風土47
旅空子の「味」な旅・見出し
 
北海道◎釧路市|啄木ロマンと夕日の美しい霧の港町


夕日の美しさで知られる黄昏の幣舞橋

幣舞公園から見下ろす釧路の中心街

啄木の歌碑が立つ眺めのいい米町公園

「勝手丼」で観光客にも人気の和商市場

MOOの2階にある屋内施設の港の屋台

屋台には飲み食いできる店が多種多様

釧路銘菓「しとき」/ 名物駅弁「かに飯」
 北海道東部の中心都市・釧路は釧路川の河口にひらけた港町。目の前に太平洋がひらけ、サケ、マス、サバ、タラ、サンマなど全国屈指の水揚げを誇る漁港で知られている。背後には日本最大の釧路湿原を控え、市域は阿寒湖まで及ぶ。

 中心市街は釧路駅から釧路川にかかる幣舞橋にかけて。碁盤目状の道路に沿ってオフィスやホテル、飲食店などのビルが連なり、ネオン街もまとまってある。炉端焼き発祥の町だけに、その種の店がたくさんある。

 観光スポットの1つが駅前の和商市場。札幌・二条市場と函館朝市と並ぶ北海道の三大市場。海産物など多様な店が60軒ほど集まる。ご飯を入れた丼を持って市場内を歩いて、好みの魚介の刺身などをトッピングして自分で作る「勝手丼」はここから生まれた。

 一番の観光名所は駅から北大通りを徒歩で10分余りの幣舞(ぬさまい)橋。全長124mの長い橋の欄干には四季を表現した4体のブロンズ像が目をひく。この橋から釧路港に沈む夕日はマニラ、バリ島と並ぶ世界三大夕日と呼ばれ、とくに秋の夕日がきれいだという。

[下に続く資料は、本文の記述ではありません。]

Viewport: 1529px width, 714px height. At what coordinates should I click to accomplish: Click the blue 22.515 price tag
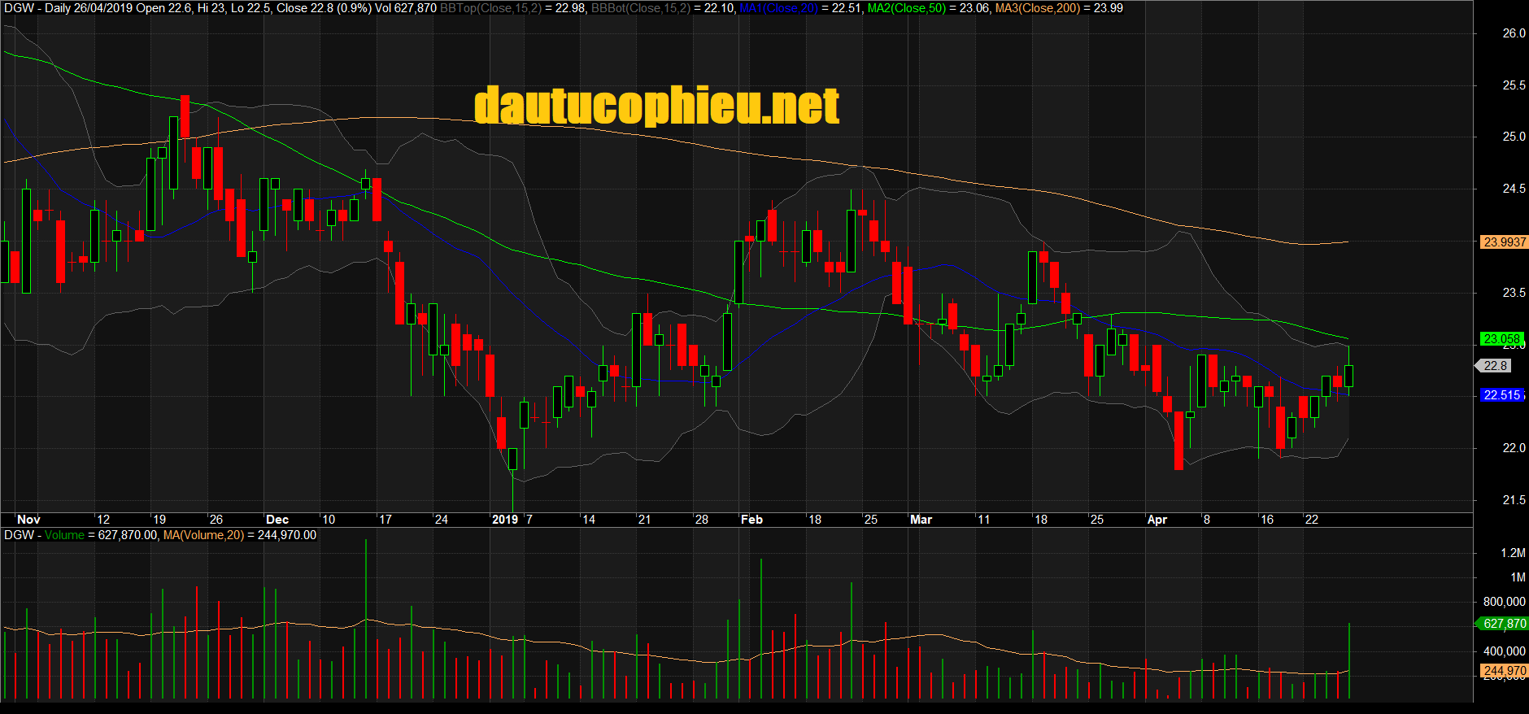1501,395
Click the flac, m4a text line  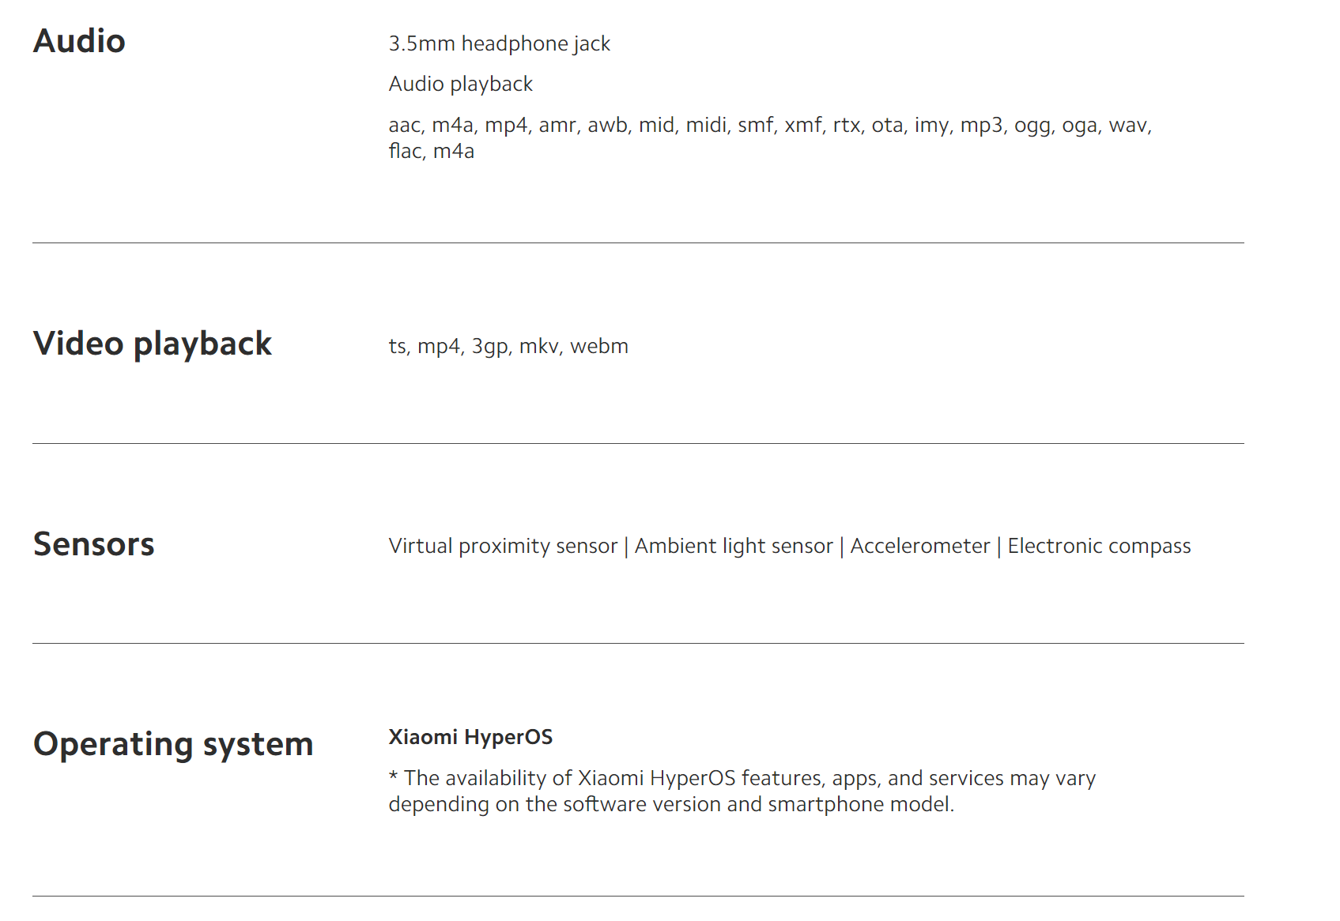click(x=431, y=151)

 橋のたもとのユニークな建物は、一大ウオーターフロント「釧路フィッシャーマンズワーフMOO(ムー)」の中心施設で、鮮魚市場、土産店のほか、2階に魚介、肉、ラーメンなどの10軒余の飲食店が並ぶ”港の屋台“がある。気さくで手軽で、地元民や旅行者でにぎわう。ランチ営業の店もある。

 対岸の石段の出世坂を上った幣舞公園からは市街が一望。ベストセラーとなった釧路を舞台にした原田康子の『挽歌』の文学碑に、“霧の町釧路”を思い出した。

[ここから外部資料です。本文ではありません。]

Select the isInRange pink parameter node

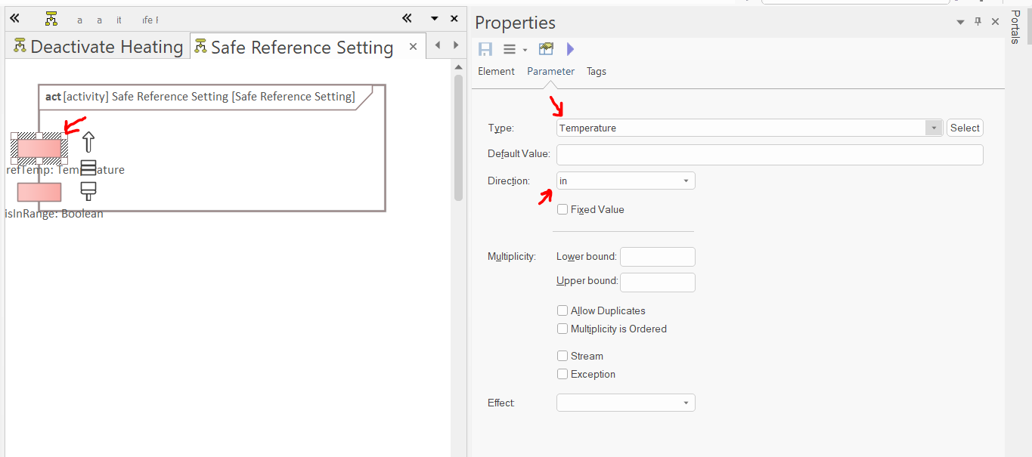[39, 192]
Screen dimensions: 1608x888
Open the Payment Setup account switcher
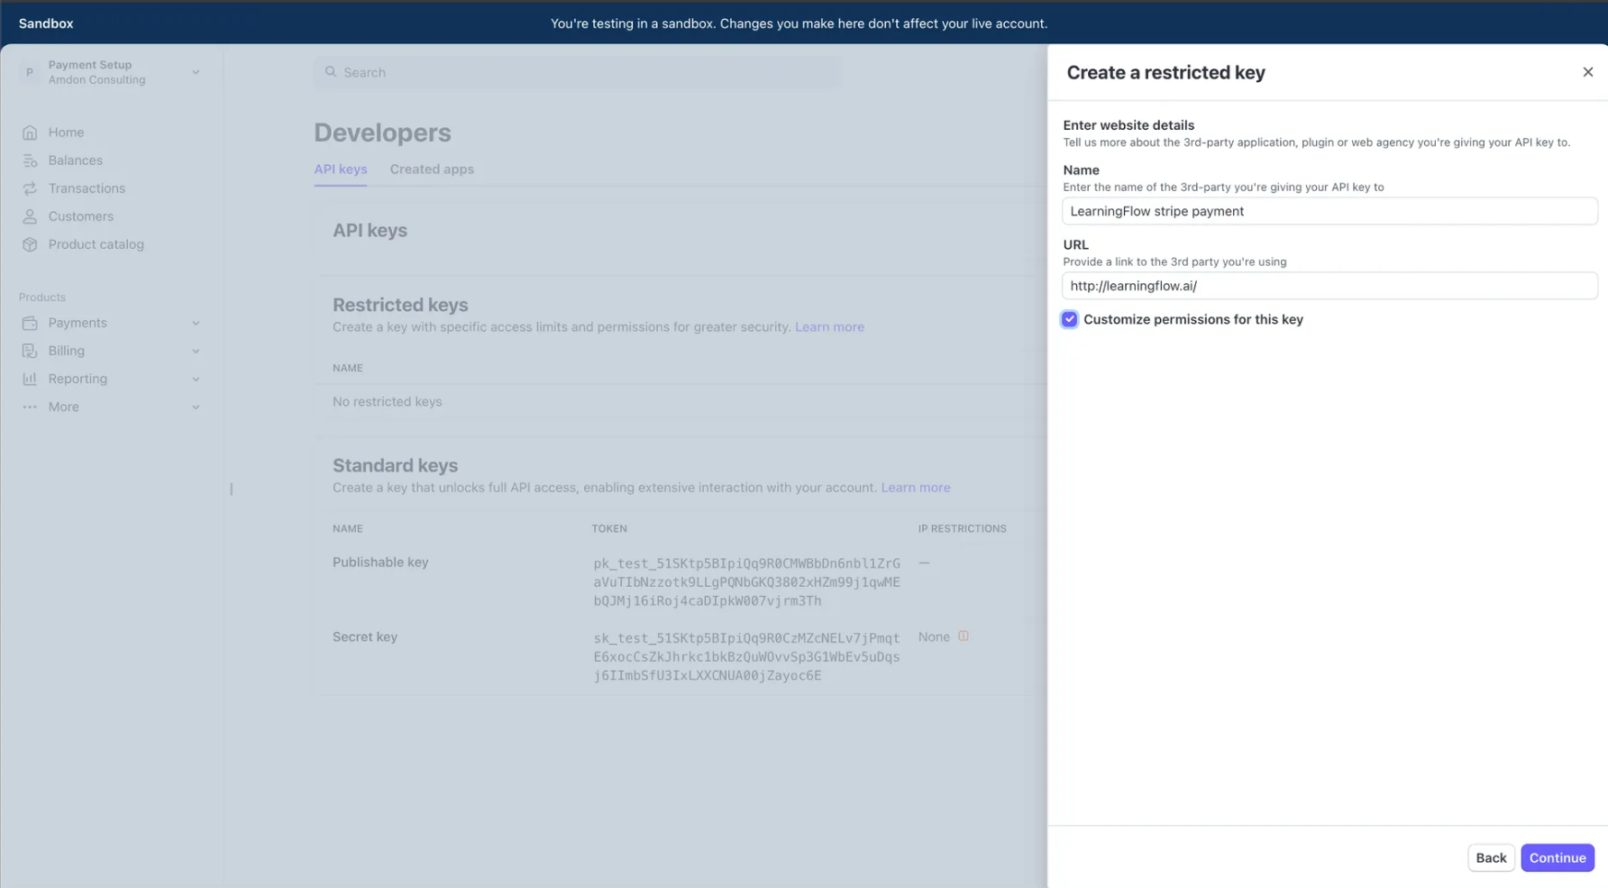pyautogui.click(x=110, y=72)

 川沿いのレンガ壁の建物の港文館は明治41年、漂泊の歌人・石川啄木が新聞記者として務めた釧路新聞社の再現。2ヶ月半の在釧だが、多くの短歌や記事などでの活躍ぶりを展示。

 「さいはての駅に下り立ち雪あかりさびしき町に歩み入りにき」。当時の根室本線は釧路が終点。南大通りには芸妓・小奴とのロマンスをうかがわせる「小奴といひし女のやはらかき耳朶なども忘れがたかり」など市内に27基の歌碑がある。啄木が手厚く遇されている町なのである。

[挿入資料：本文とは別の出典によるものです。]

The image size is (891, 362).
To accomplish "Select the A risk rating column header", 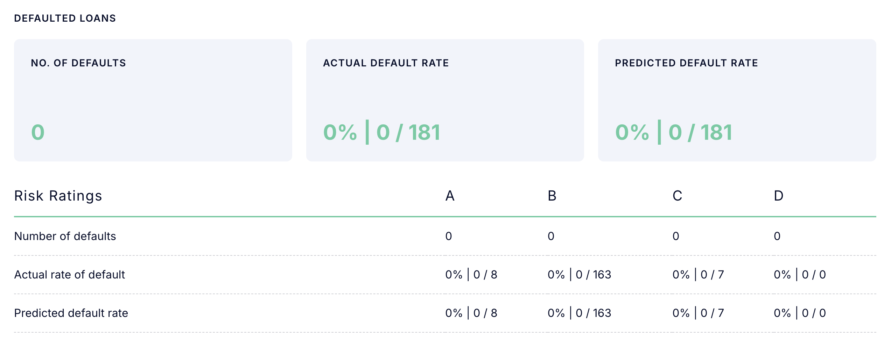I will tap(450, 196).
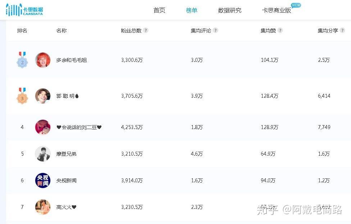351x224 pixels.
Task: Click the orange-haired 多余和毛毛姐 avatar
Action: click(x=43, y=60)
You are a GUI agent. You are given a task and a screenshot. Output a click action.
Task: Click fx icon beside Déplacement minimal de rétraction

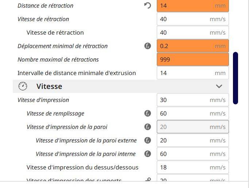[x=148, y=46]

 南大通りの坂を上った高台の米町公園には「しらしらと氷かがやき千鳥なく釧路の海の冬の月かな」の大きな歌碑がある。啄木が釧路で過ごしたのは1月21日~4月5日。まさに冬だけの滞在である。

 公園の展望台に立つと、眼下に幣舞橋や釧路港、MOOをはじめ釧路市街や阿寒の山並みなどが大きく見渡せ、晴れ晴れとして、はるばるの旅の思いに浸された。

〈交通〉
・JR根室本線釧路駅下車
〈問合せ〉
・釧路市観光振興室☏0154・31・4549
・釧路観光コンベンション協会☏0154・31・1993
 
中尾隆之
中尾隆之(なかおたかゆき)
高校教師、出版社を経てフリーの紀行文筆業。町並み、鉄道、温泉、味のコラム、エッセイ、ガイド文を新聞、雑誌等に執筆。著作は「町並み細見」「全国和菓子風土記」「日本の旅情60選」など多数。07年に全国銘菓「通」選手権・初代TVチャンピオン(テレビ東京系)。日本旅のペンクラブ代表・理事、北海道生まれ、早大卒。近著に「日本百銘菓」(NHK出版新書)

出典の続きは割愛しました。